Everyone has that hill in their walking path that seems daunting. But by taking it slow, taking breaks when necessary, and building your stamina, it can become a valuable part of your routine. 

Slow and steady is the name of the game with hills. To increase the workout factor, while you’re walking, add some upper-body movements to maximize your effort. Bring along light weights or put ankle weights around your wrists and add in bicep curls. If you walk in a park, stop at a bench or fence and do some bodyweight exercise like step-ups, push-ups, and planks. The two moves below require no weights and are also great to try. 

Goal-Post Squeezes 

  1. Lift your arms up so your elbows are bent at a 90-degree angle and in line with your shoulders (like you’re making a football goalpost with your arms). Face your palms to the front.
  2. Relax your shoulders, then pull your elbows backward toward each other, squeezing your shoulder blades together for about 30 seconds before releasing.
  3. Repeat 10 to 12 times.

Lat Pull-Downs

  1. Start with your arms up and out on a diagonal.
  2. Pretend you have a bar in your hands and “pull” it down in front of your face. Stop when your elbows are in line with your shoulders. As your hands pull down, squeeze your shoulder blades together, then extend.
  3. Repeat 10 to 12 times.

12/3/30 Walk

For this social-trendy workout, begin by warming up on a treadmill for 5 to 10 minutes at a low incline and speed. Then, when you’re warm, set your treadmill at an incline of 12 and a speed of 3 miles per hour and walk for 30 minutes. Why 12/3/30? “This is just a challenging but doable workload for many people,” Baird says. “It can be 10/3/30, or 5/2/30 or even 12/3/15! What’s important is getting started at a tolerable place and improving over time.” 

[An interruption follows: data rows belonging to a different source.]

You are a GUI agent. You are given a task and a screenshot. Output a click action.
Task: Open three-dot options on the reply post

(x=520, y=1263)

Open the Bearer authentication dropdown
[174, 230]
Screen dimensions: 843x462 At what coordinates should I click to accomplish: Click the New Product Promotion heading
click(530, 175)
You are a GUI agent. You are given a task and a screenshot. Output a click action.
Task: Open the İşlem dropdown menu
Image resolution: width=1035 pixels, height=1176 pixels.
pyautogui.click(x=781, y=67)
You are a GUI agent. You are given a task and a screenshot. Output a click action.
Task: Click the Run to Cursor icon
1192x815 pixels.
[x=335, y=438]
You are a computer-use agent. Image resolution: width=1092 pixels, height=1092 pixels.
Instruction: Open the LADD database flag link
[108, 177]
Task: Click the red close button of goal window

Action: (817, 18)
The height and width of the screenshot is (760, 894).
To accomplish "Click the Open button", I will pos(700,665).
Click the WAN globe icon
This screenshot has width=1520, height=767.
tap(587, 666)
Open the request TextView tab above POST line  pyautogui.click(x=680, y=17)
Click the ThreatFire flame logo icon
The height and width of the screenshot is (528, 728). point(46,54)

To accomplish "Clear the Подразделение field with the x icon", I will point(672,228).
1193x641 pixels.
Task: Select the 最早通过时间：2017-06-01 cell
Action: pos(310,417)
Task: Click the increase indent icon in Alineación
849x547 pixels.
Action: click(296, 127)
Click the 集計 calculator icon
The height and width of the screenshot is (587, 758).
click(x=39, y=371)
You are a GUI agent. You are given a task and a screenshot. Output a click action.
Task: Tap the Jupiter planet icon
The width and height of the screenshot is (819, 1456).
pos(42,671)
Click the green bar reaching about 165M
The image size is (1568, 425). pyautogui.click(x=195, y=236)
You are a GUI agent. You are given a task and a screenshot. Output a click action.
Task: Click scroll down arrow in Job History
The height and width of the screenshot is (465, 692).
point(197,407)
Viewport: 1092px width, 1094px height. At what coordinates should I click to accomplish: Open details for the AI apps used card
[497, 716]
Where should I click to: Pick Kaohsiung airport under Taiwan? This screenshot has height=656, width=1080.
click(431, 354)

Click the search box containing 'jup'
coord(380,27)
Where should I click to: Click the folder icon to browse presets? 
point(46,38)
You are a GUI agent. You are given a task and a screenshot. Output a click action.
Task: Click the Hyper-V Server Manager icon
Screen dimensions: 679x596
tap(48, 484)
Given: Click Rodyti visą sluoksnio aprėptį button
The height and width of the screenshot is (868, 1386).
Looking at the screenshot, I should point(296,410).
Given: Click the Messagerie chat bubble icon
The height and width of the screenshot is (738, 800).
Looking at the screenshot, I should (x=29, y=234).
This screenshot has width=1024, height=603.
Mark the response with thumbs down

While this workout might make treadmill walking more enjoyable, it does keep you indoors. For some, it can also be pretty boring. But everything is subjective. “I work with people all the time who love doing the same workout week after week,” says Baird. 

Whenever you’re debating making any trendy workout part of your regular routine, she says, consider which of these three categories you fall into:

  • Do you enjoy it? If so, go for it. You’ll continue to gradually challenge yourself as you get stronger and fitter.
  • Do you kind of enjoy it, but not every day? Great! Do it some days and add in other variations on the other days. 
  • Do you hate it? Well, that’s ok too! Just because a workout is all the rage doesn’t mean it’s for you.